This is an issue for me.
In 2013/2014 I finally completed my Level 3 ARU coaching Accreditation under my mentor Matt Williams. He was at the time working at Knox and part of his ideas discussed below was what he implemented at the Knox Sports Academy. His goal was to coach the coaches on how to "use the cattle they have" rather than use a uniform playing style. Having this blanket playing style is only found in schools were the emphasis is upon ONE team at the top of the pyramid. While it does give the 1st XV success as every student who makes this team has spent years playing this style, it does leave in its wake, a number of kids who were thrashed quite often. I recall one year when Scots 1st XV beat Joeys in spectacular fashion but lost every other game that day. They went 1/19 I think. Why? Because the
Dictator of Rugby had decreed every team play the 1st XV style. It was ugly and the coaches found it impossible to keep the kids spirits up.
What Matt and I discussed was as a coach you
must work with the kids you have. Sure we all would like big cattle for the forwards and prancing gazelles for the backs, but this does not happen. So what do you do?
1.
EVERY PLAYER MUST LEARN TO TACKLE. Defensive skills must be learned properly and not as a 15 minutes at the end of the sesssion. Start with it! Every training session must have at least half that time tackling and learning to hunt in packs (Joeys cattle dog mentality). Why? Because defense is what happens in half of the game. Making a front tackle should be as easy as catching a ball and if taught properly you are half way there.
2.
EVERY TEAM MUST PLAY SMARTER., Too much time is spent of learning playing patterns. This is a great plan A but what happens when this fails? Coaches need to coach smart footballers. Kids who will see that what they are doing is failing so lets try something else. Matt would demand of his coaching staff the ability to watch an opposition closely and have three key points to speak of at half time. NO MORE than three. Kinds can take these in. They should be.....where we can defend better, were can attack more and ask them to identify with their units (forwards/backs) what particular aspects they can improve. They OWN the talk. .
3,
DRILL MUST REPLICATE GAME PLAY. You want all drills to be completed with same game intensity. In short, you want the kids to train harder than they play.

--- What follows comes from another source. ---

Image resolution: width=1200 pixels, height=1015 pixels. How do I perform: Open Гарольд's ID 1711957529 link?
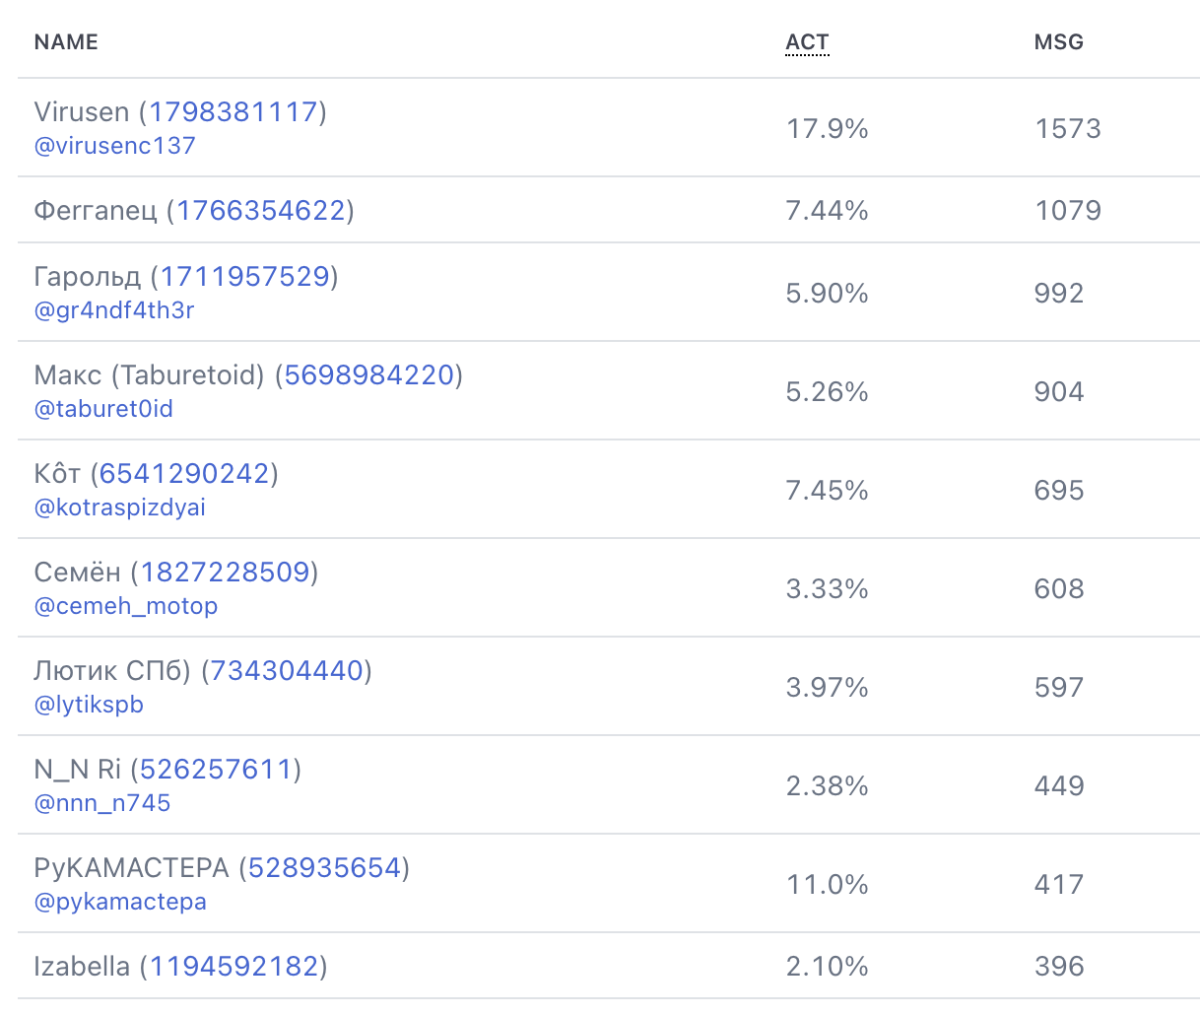click(245, 276)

Kids only learn from actual experience and not from a half pace scenario. Sure you build up, but if you take your foot off the gas early you are not teaching them that extra mongrel needed. It was common for the odd bloody nose in my sessions and if a nose was broken, then milkshakes all round the team! It was a reward because they were giving their all.
Directors (and no dictators) of rugby must coach the coaches properly with in school rugby coaching sessions with increased regularity. (Joeys does this well). If you do, then you will find success across the age groups and teams. Don't have a school based style, have a school based mindset to succeed.